FILE - A fisherman sits as fishing vessels are seen docked after fishing operations stopped at a port in Samut Sakhon province, Thailand.

FILE - A fisherman sits as fishing vessels are seen docked after fishing operations stopped at a port in Samut Sakhon province, Thailand.

Cambodian authorities must cooperate with Thailand to reform illegal fishing practices there, a lawmaker says.

It must also work to ensure that some 230 Cambodian fisherman recently rescued from illegal operations off the coast of Indonesia are supported and are not forced to return to a similar fate, Mu Sochua, a lawmaker for the opposition Cambodia National Rescue Party, told “Hello VOA.”
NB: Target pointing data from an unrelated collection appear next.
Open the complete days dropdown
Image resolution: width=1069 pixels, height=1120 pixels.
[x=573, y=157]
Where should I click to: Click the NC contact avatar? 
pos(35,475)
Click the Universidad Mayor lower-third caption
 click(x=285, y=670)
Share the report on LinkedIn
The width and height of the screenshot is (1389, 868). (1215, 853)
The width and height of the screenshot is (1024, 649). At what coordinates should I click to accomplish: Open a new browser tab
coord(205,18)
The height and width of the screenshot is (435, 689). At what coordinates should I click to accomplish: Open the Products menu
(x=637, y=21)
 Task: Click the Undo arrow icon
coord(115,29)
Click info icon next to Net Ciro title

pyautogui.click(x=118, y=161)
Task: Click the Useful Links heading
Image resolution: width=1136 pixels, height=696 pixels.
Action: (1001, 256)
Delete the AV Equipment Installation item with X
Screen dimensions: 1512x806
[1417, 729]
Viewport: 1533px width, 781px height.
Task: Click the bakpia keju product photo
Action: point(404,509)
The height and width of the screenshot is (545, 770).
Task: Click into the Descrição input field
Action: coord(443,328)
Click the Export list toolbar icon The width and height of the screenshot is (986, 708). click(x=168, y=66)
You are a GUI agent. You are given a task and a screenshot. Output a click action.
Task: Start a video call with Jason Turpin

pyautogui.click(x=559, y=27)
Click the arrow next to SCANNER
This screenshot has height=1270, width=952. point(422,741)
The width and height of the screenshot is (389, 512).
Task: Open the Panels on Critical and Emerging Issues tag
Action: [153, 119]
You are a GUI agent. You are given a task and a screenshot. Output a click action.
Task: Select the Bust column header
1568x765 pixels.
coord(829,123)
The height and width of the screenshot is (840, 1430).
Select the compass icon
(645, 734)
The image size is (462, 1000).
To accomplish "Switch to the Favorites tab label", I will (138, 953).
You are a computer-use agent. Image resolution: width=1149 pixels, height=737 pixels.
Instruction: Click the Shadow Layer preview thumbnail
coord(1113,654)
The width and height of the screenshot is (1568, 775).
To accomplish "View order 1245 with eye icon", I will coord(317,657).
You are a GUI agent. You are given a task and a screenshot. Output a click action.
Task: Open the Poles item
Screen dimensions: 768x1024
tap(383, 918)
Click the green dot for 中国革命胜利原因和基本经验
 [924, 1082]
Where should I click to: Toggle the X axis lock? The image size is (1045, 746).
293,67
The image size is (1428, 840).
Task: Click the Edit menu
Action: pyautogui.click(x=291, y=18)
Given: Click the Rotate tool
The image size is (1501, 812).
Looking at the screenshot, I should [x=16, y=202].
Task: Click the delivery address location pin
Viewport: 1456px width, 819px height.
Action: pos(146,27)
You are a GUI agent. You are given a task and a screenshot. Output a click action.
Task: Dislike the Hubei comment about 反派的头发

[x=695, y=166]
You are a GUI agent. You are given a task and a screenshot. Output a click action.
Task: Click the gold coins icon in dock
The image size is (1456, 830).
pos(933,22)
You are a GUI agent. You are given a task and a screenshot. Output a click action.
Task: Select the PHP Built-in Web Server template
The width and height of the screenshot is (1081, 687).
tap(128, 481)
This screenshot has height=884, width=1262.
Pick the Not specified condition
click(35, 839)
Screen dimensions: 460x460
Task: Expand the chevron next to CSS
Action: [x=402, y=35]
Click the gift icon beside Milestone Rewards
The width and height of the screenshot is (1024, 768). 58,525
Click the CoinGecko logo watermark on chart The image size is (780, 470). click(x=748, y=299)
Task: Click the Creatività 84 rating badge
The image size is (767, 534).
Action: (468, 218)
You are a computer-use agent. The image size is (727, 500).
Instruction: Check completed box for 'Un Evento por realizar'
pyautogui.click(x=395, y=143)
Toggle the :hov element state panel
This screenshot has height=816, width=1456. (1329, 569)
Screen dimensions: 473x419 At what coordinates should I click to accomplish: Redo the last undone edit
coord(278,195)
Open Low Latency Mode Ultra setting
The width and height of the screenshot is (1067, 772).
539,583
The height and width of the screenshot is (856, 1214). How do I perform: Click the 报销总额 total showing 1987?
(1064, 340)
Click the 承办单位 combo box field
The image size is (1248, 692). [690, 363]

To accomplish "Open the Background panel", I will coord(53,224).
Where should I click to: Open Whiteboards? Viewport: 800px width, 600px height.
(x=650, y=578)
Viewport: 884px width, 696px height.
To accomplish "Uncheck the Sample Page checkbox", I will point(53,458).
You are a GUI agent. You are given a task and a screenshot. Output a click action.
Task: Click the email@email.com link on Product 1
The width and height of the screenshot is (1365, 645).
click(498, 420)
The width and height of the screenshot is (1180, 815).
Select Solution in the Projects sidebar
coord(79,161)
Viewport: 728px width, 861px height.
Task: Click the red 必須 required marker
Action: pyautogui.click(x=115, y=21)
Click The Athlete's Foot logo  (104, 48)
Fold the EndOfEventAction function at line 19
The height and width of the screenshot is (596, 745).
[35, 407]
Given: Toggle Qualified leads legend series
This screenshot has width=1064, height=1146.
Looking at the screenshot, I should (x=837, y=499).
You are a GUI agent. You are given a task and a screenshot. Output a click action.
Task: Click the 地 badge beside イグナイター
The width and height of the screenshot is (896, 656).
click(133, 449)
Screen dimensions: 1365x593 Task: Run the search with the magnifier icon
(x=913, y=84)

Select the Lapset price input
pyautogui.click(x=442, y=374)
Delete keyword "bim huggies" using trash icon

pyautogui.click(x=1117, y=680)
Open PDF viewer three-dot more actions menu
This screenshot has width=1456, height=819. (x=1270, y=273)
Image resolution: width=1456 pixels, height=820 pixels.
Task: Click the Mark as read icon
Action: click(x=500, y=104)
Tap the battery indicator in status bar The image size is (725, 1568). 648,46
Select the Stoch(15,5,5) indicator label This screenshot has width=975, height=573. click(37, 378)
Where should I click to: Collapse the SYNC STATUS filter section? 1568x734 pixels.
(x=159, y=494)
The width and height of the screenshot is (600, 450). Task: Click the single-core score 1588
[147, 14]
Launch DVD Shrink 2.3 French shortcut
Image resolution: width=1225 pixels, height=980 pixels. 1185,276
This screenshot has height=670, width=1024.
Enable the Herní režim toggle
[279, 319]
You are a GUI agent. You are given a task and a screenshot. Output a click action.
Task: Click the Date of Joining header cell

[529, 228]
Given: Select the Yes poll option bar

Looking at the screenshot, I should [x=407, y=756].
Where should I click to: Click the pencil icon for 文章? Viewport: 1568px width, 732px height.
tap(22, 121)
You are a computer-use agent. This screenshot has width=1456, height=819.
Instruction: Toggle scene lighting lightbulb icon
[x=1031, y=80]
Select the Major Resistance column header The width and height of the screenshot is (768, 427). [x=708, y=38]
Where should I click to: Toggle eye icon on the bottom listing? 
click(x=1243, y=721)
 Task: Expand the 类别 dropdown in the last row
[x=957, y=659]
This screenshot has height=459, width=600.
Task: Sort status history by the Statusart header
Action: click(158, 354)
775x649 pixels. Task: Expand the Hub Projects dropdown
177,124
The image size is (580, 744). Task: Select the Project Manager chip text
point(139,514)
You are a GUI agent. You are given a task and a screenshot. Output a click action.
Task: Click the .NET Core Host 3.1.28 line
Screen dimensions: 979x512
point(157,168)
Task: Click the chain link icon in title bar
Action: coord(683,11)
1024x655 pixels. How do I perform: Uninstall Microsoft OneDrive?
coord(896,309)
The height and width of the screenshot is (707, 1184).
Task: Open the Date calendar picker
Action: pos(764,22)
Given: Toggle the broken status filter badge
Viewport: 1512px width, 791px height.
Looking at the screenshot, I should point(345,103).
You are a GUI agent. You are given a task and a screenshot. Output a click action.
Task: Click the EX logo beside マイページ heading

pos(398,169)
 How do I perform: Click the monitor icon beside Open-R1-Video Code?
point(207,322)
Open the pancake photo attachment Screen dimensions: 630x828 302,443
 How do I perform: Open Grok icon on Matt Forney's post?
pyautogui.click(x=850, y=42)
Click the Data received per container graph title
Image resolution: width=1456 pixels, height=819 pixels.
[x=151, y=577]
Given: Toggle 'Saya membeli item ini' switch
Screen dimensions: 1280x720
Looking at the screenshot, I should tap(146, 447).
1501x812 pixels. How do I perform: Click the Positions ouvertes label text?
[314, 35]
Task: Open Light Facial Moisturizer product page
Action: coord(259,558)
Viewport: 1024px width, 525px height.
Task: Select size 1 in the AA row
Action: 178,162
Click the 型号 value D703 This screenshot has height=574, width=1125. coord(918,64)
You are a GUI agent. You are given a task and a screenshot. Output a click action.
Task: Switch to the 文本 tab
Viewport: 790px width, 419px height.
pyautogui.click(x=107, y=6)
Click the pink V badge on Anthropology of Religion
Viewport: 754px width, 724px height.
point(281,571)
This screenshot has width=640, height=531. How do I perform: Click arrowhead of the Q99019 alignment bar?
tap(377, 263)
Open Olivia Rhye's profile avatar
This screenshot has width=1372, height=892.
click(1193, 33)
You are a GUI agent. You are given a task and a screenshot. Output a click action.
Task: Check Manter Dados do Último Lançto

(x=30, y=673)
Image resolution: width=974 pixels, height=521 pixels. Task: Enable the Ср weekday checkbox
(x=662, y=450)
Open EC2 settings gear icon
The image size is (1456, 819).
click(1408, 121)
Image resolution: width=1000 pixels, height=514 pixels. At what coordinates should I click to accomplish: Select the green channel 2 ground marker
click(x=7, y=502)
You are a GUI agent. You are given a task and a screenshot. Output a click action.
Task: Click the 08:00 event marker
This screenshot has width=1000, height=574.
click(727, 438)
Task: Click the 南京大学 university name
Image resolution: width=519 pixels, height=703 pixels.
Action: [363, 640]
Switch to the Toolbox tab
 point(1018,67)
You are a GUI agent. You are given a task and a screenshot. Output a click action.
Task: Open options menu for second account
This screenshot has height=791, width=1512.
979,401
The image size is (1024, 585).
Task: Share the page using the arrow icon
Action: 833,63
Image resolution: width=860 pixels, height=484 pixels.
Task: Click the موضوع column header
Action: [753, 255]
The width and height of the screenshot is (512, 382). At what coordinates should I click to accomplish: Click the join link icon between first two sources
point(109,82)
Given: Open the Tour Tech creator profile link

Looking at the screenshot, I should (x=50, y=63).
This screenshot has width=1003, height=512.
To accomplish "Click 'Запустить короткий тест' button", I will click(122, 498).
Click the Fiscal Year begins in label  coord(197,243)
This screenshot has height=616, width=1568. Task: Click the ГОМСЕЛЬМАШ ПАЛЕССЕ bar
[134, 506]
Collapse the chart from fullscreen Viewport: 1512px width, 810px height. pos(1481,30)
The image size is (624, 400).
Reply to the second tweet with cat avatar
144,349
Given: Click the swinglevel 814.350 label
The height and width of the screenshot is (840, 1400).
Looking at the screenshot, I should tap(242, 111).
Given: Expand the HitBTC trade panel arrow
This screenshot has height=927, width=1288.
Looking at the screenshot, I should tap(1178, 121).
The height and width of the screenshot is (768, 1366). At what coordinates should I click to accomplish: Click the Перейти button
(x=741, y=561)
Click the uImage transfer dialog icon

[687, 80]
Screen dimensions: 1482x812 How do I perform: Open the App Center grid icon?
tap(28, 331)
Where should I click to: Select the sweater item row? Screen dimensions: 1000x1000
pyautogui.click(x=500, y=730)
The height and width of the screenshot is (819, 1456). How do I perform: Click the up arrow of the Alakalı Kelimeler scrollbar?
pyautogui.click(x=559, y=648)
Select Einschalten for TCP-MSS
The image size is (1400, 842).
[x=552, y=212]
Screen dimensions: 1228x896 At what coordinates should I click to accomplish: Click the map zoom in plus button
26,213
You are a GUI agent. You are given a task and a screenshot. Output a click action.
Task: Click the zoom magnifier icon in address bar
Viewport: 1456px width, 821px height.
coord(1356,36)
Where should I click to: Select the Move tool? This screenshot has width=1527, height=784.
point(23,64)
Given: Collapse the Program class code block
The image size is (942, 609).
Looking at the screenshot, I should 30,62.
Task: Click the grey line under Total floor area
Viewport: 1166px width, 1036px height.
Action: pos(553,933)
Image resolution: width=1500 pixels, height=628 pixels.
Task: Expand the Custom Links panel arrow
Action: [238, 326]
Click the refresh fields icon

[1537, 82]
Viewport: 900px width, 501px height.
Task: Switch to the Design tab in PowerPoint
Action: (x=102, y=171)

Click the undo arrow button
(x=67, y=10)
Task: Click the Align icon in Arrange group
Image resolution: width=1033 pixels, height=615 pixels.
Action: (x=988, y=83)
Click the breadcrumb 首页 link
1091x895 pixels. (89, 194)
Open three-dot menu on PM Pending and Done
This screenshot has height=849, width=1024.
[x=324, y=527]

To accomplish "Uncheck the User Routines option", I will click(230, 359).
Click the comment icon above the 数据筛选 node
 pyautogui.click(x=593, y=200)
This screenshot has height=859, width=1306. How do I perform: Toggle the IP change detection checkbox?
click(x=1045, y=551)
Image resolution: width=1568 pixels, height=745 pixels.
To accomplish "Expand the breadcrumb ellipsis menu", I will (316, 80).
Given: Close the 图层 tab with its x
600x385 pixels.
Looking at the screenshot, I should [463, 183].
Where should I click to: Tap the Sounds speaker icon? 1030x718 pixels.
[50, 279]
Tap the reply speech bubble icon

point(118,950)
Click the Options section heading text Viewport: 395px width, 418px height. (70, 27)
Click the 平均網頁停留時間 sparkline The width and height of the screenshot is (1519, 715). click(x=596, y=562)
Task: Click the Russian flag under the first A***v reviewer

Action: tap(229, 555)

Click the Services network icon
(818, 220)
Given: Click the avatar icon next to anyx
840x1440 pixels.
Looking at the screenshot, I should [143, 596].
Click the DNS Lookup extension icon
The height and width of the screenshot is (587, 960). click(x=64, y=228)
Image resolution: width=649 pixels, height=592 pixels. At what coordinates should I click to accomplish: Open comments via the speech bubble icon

Cambodia must strengthen its cooperation with Thailand, where many Cambodians migrate to work, both legally and illegally, to ensure their rights are protected, she said.

“'There must be cooperation between Cambodia and the Royal Government of Thailand through negotiations in order to protect human rights of every citizen, especially migrant workers,” said Mu Sochua, who is in charge of women, children, and migration in the office of minority leader at the National Assembly.

Her office received 10 complaints in May and June of cases involving Cambodians who paid fees to find work in Thailand and then either didn’t get the job they were promised or have gone missing.

The governments of Cambodia and Thailand “have not been talking seriously to put strict conditions” on labor practices, she said. “They tend to deal with the problem case by case…with no clear policy.”

In the meantime, people need to be given job skills, which would improve safe migrant work, she said. Otherwise, their low skill leaves people open to exploitation. Those who are rescued and returned home need to be given more skills, too, or they will be forced to migrate again and be put in jeopardy again, she said.

Sreav Kry, a former worker who just returned to the country last month, is a good example. He said that he left for Thailand voluntarily, but later was forced to work on a Thai trawler for nearly 10 months before he was rescued. He now has few skills to start a new profession, and no means to sue the company that took his money in the first place.